Your assignment -
What must be written out is each line from the one holding "The height and" through the end of the records, word for word, minus any pictures.

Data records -
—————

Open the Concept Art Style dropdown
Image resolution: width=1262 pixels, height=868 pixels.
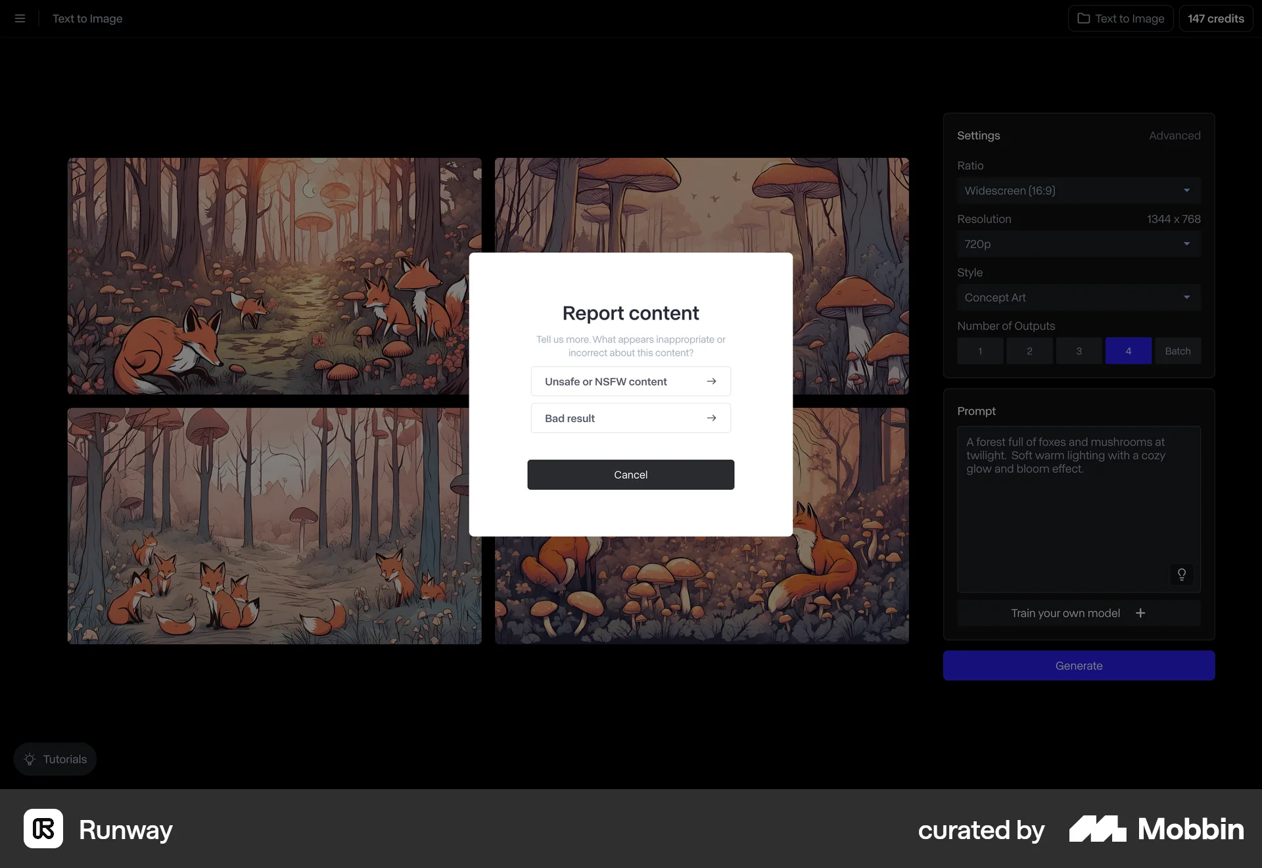point(1078,297)
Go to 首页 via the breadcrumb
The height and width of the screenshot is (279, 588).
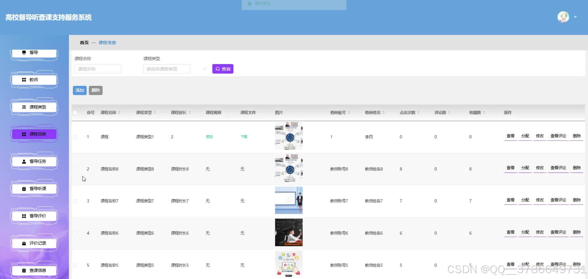(x=84, y=42)
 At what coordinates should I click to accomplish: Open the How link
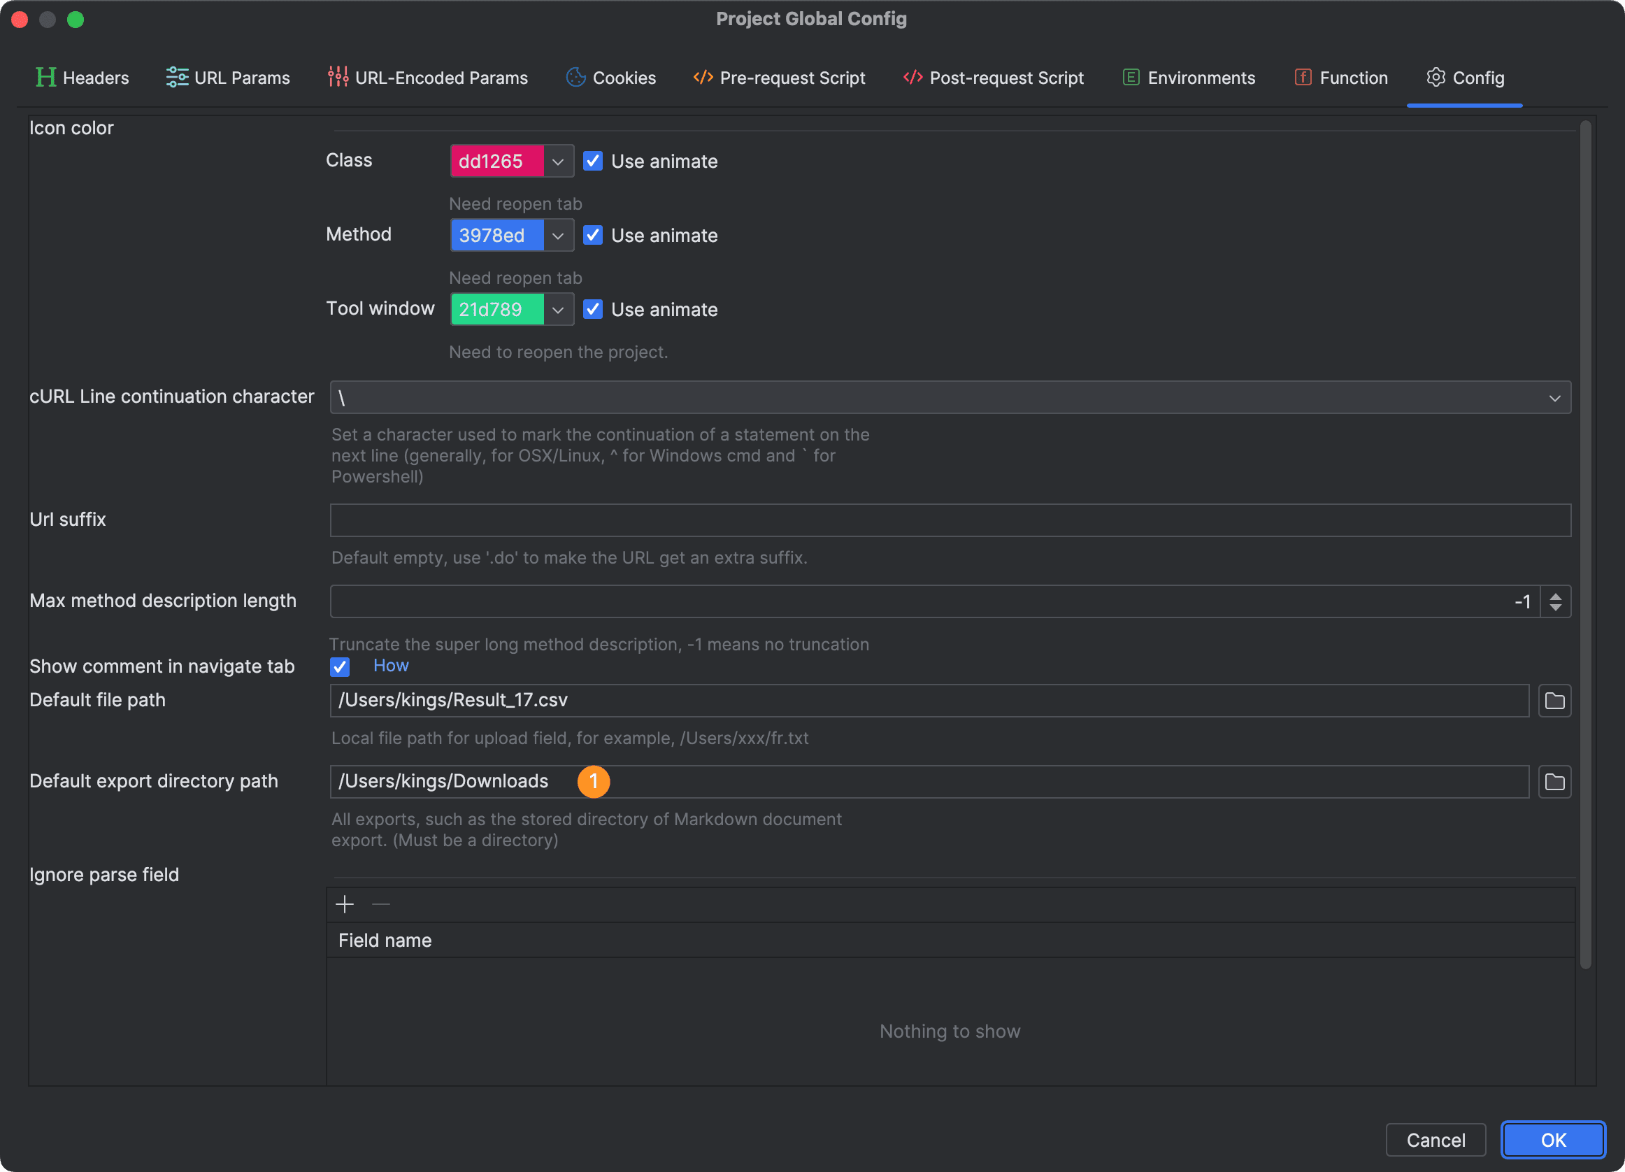390,666
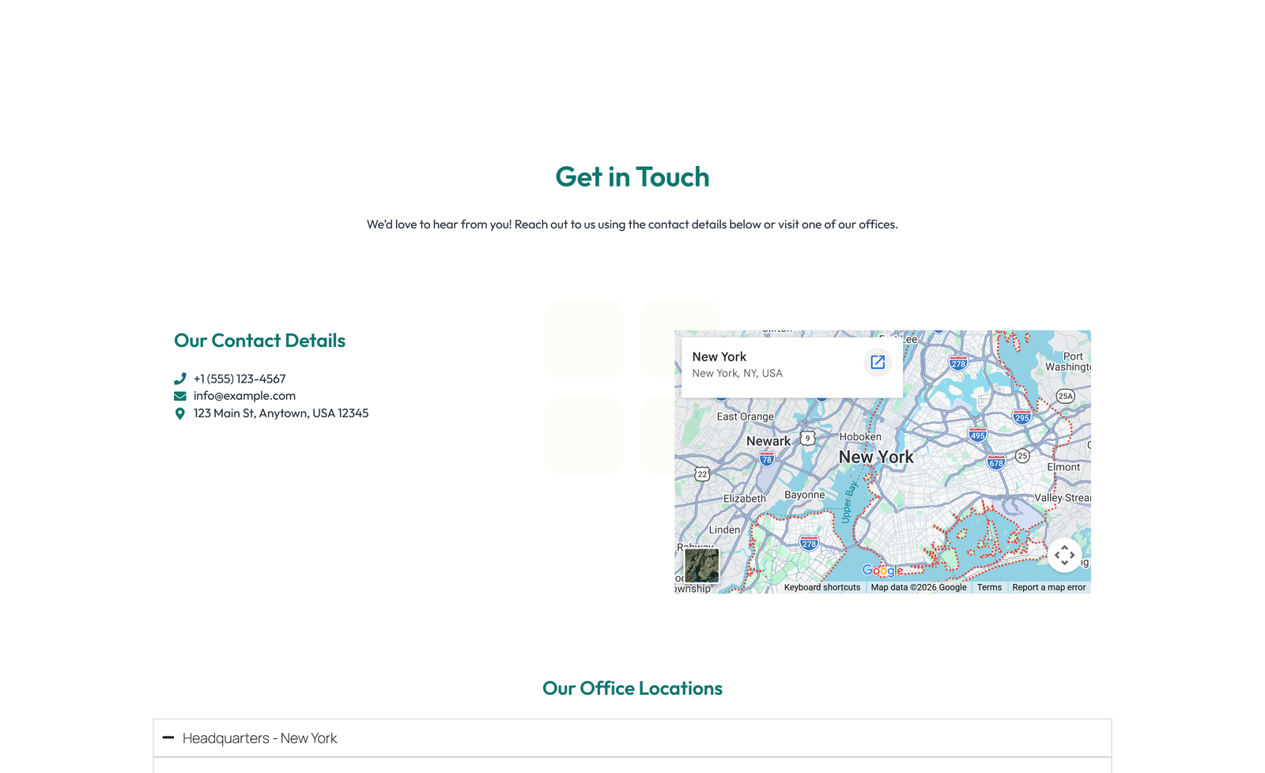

—————

Response below -
The height and width of the screenshot is (279, 588).
(x=84, y=42)
 At what coordinates should I click to accomplish: Open the How link
390,666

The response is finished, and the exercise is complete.